Reid R L, Quigley M E, Yen S S
J Clin Endocrinol Metab. 1983 Dec;57(6):1107-10. doi: 10.1210/jcem-57-6-1107.
In postmenopausal women, the administration of beta-endorphin in repeated pulses (1-2.5 mg) at 1- to 2-h intervals or constant infusion (1 mg/h) for 3-6 h elicited the prompt release of PRL without concomitant change in LH levels. Infusion of an opiate receptor antagonist, naloxone (1.6 mg/h), for 6-7 h also had no effect on LH levels.
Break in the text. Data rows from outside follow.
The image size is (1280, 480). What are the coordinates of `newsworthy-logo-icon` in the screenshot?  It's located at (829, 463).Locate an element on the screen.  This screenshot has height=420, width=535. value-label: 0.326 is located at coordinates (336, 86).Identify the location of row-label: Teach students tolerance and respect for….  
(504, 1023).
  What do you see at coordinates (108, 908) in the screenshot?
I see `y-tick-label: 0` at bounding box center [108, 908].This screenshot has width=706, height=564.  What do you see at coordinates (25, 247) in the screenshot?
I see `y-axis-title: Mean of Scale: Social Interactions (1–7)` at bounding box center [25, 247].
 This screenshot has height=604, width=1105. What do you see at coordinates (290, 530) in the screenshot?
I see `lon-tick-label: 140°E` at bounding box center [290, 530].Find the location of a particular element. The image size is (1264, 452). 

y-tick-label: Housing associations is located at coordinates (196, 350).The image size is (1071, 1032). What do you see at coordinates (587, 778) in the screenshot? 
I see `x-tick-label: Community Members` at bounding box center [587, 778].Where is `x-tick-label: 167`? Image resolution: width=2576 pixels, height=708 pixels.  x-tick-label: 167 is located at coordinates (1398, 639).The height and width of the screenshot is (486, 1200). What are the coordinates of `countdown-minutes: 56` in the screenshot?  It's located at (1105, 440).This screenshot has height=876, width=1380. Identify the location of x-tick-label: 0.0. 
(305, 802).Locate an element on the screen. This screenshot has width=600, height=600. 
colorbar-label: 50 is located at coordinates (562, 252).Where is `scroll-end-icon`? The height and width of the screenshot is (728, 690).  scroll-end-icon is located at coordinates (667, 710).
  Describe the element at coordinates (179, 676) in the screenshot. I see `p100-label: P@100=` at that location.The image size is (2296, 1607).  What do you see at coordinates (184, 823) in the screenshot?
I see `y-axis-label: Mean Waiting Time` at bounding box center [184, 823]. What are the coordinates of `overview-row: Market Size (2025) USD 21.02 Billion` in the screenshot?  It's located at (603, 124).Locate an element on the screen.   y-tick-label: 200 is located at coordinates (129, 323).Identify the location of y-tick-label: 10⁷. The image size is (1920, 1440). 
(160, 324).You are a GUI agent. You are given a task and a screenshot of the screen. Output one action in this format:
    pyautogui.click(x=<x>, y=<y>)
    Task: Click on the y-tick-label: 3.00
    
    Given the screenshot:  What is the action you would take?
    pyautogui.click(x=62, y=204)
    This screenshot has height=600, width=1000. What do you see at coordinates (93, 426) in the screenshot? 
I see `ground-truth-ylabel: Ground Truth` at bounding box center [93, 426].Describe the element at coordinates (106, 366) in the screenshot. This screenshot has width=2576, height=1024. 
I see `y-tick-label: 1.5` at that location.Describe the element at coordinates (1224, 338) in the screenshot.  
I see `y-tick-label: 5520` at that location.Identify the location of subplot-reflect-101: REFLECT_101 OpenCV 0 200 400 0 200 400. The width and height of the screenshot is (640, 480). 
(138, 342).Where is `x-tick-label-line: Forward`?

Since substantial evidence indicates that endogneous opioid peptides exert an inhibitory role on GnRH-LH secretion and that the functional activity of opiate receptors appears to be ovarian steroid dependent, the present observation suggests that the hypersecretion of gonadotropin in the absence of ovarian steroid feedback may, in part, be causally related to a reduced opioid inhibition of GnRH-LH release.
在绝经后女性中,以1至2小时的间隔重复脉冲式给予β-内啡肽(1 - 2.5毫克)或持续输注(1毫克/小时)3至6小时,可促使催乳素迅速释放,而促黄体生成素(LH)水平无相应变化。输注阿片受体拮抗剂纳洛酮(1.6毫克/小时)6至7小时对LH水平也无影响。由于大量证据表明内源性阿片肽对促性腺激素释放激素(GnRH)-LH分泌发挥抑制作用,且阿片受体的功能活性似乎依赖于卵巢甾体激素,目前的观察结果提示,在缺乏卵巢甾体激素反馈的情况下促性腺激素分泌过多可能部分与阿片类物质对GnRH-LH释放的抑制作用减弱存在因果关系。